-- begin DATA EXTRACT --

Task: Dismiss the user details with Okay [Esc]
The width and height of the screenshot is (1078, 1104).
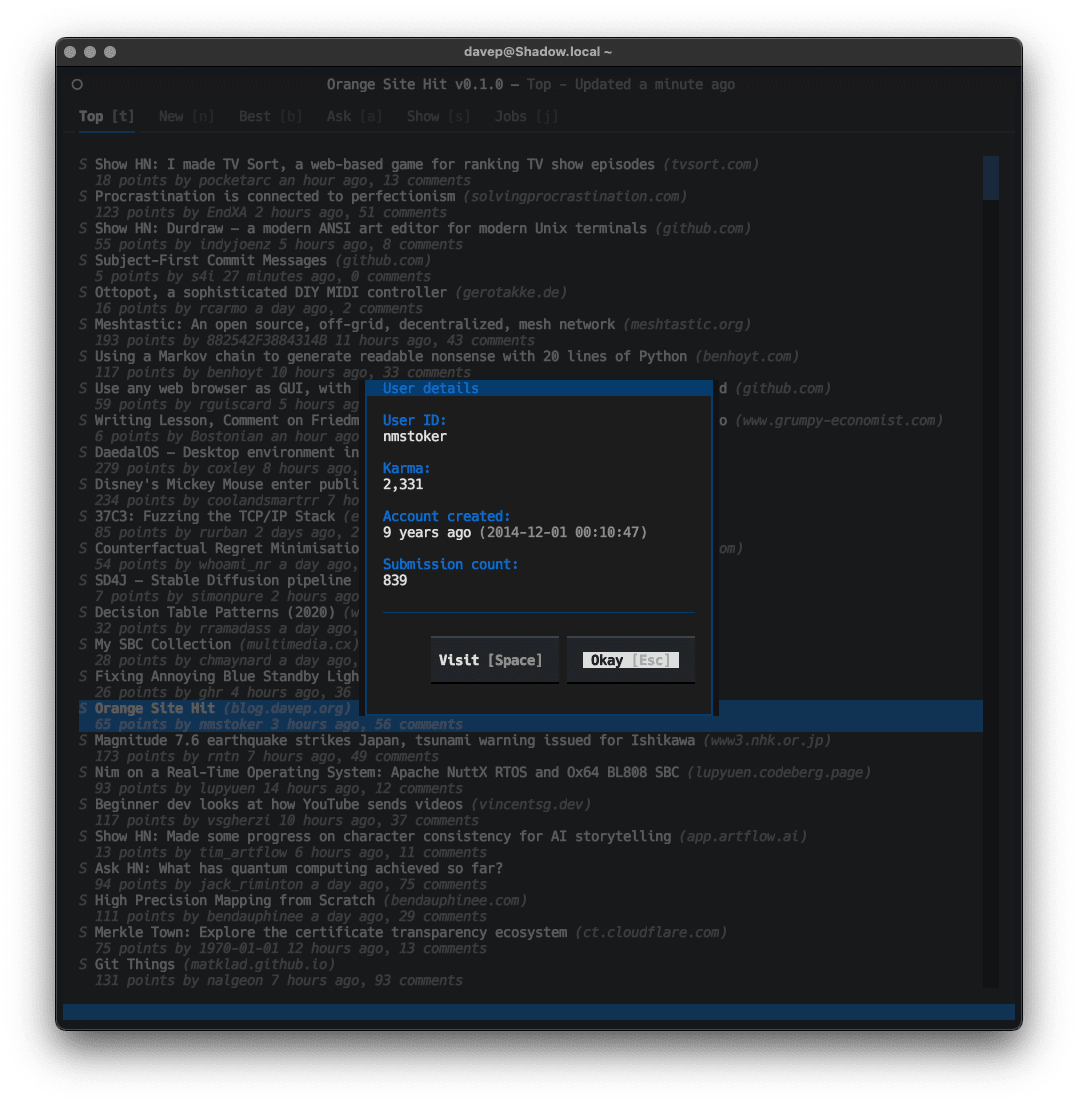Action: 630,659
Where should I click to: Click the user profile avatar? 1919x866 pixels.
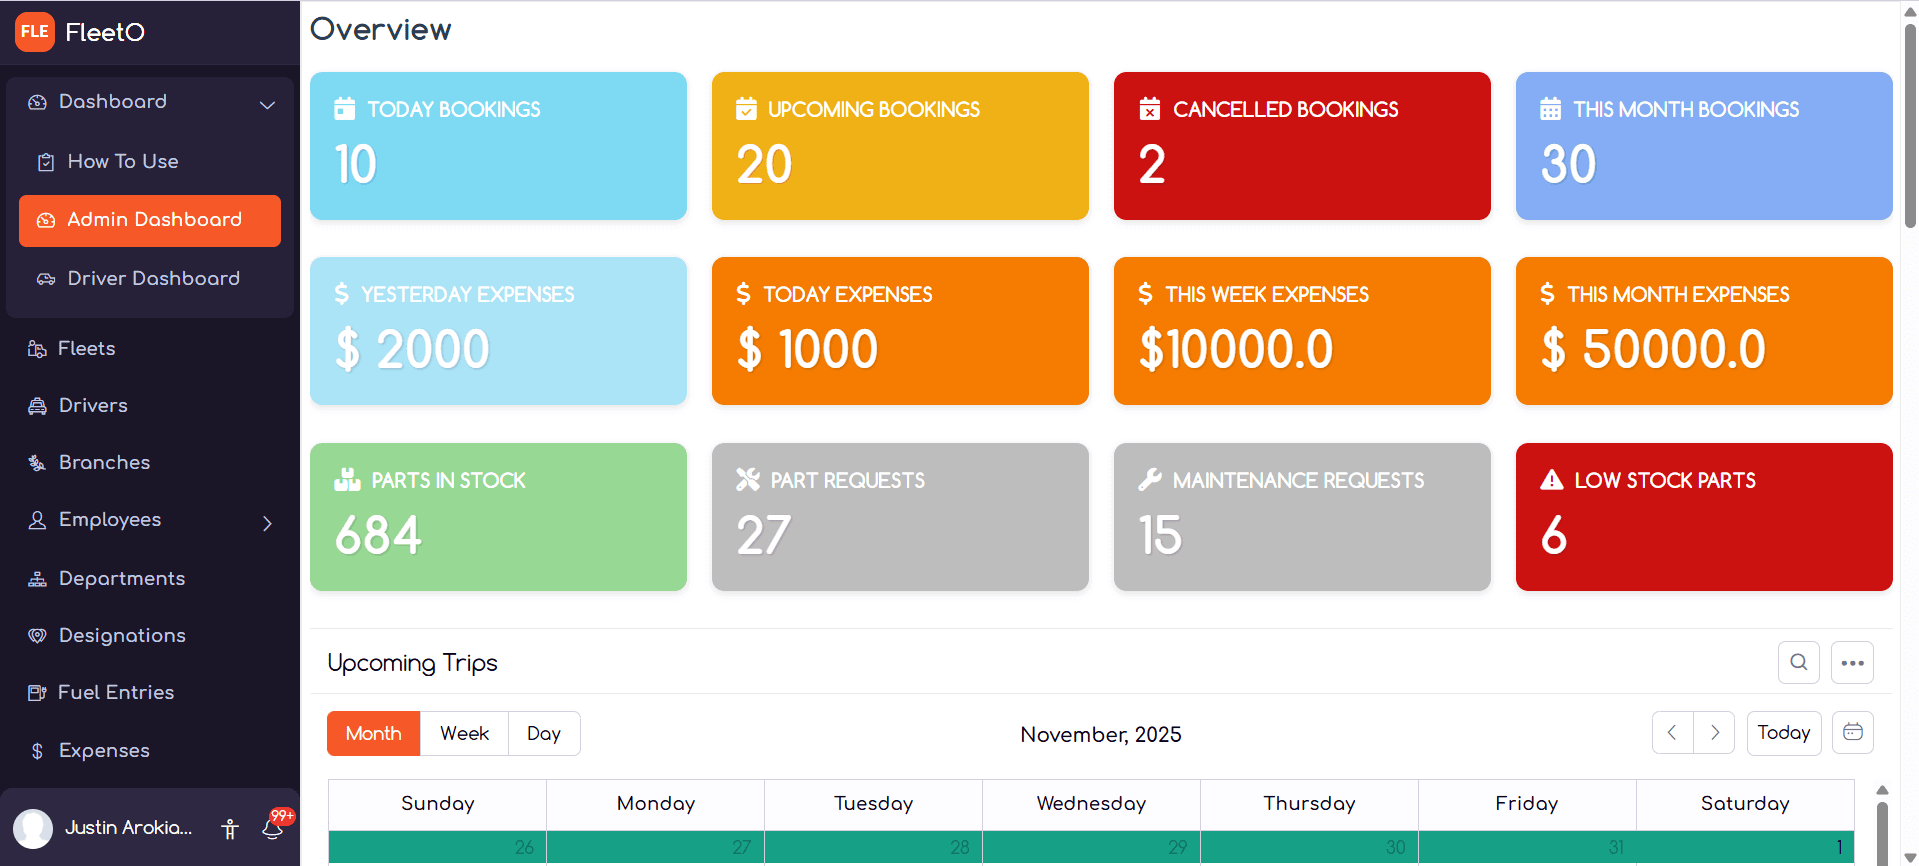coord(33,828)
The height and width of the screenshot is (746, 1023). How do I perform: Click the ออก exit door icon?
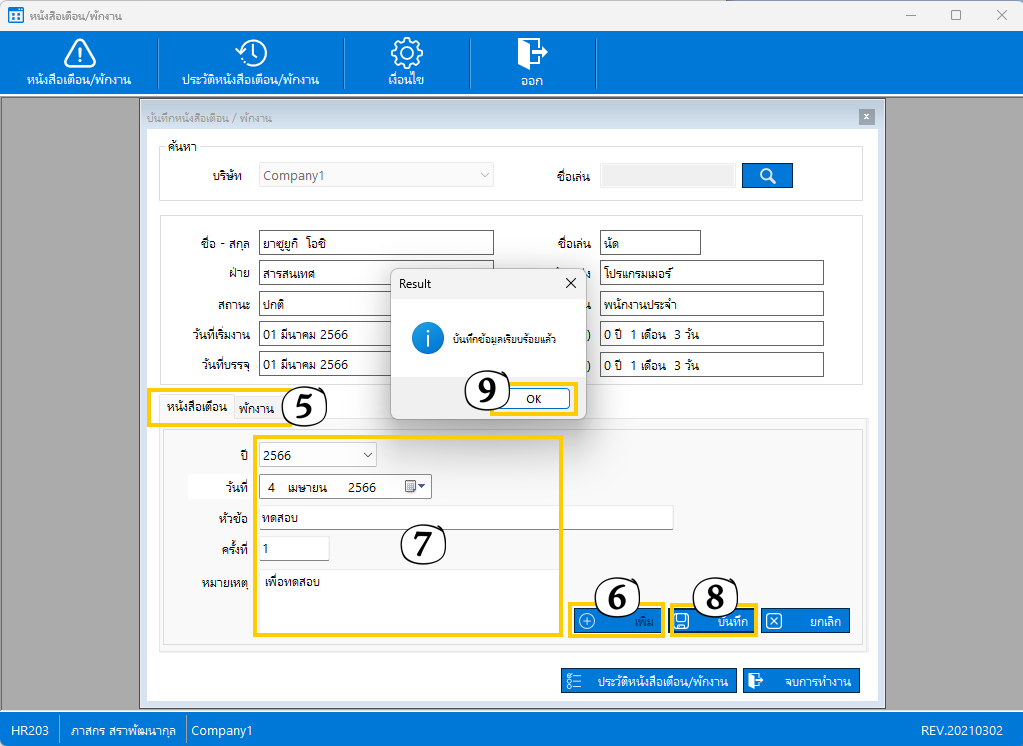pos(532,52)
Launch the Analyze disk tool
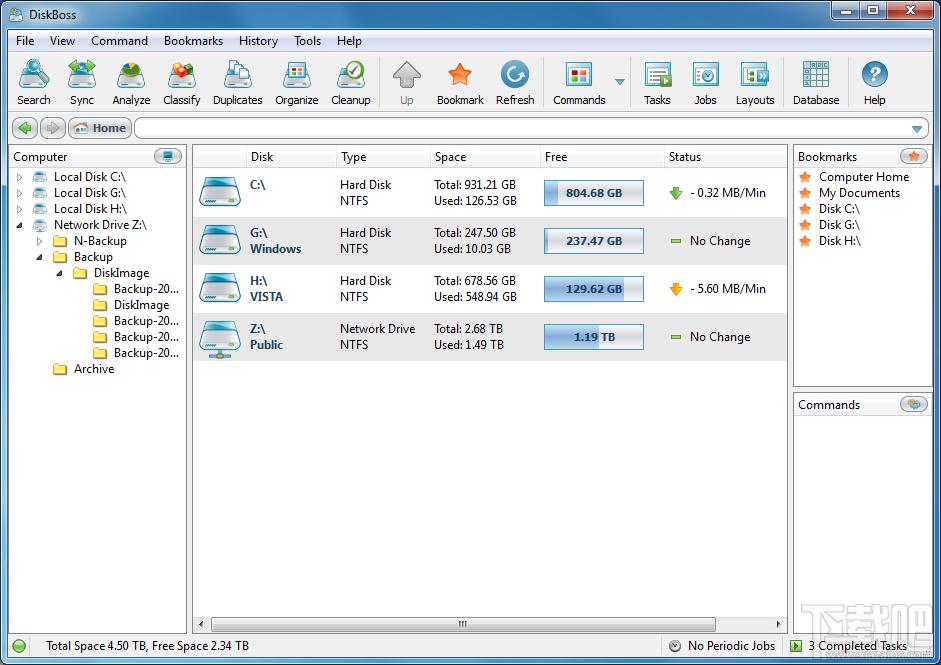Image resolution: width=941 pixels, height=665 pixels. (131, 82)
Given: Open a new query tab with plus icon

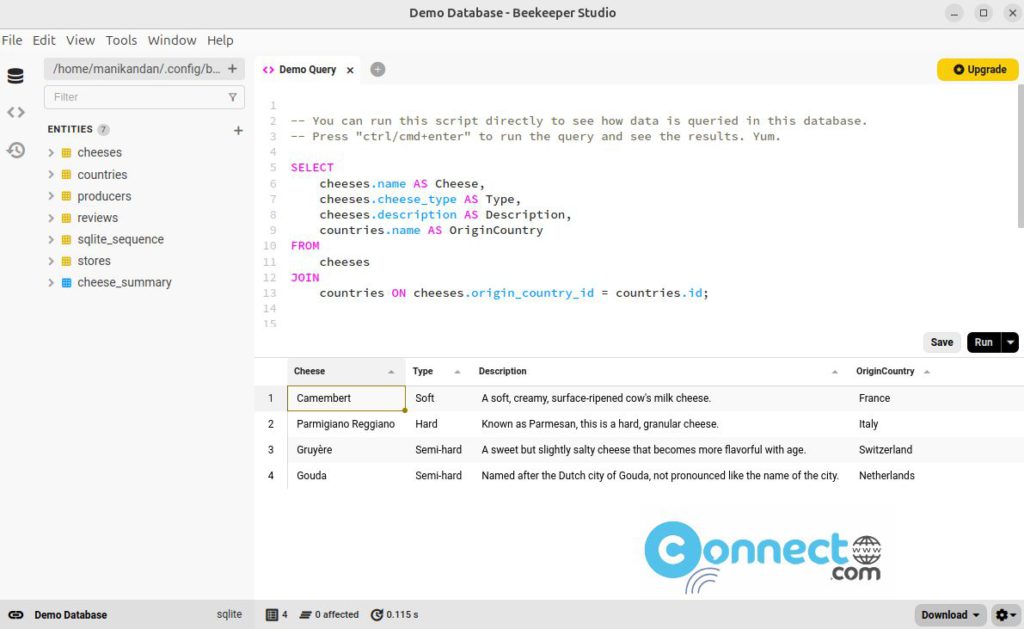Looking at the screenshot, I should [377, 69].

-- end DATA EXTRACT --

TASK DIRECTIONS: Reproduce the listing from the line with "Launch the Analyze disk tool" up to and including its final line. Leave the pictures out.

ANSWER TO THIS TASK:
Launch the Analyze disk tool
Image resolution: width=941 pixels, height=665 pixels. (131, 82)
Given: Open a new query tab with plus icon

Looking at the screenshot, I should [377, 69].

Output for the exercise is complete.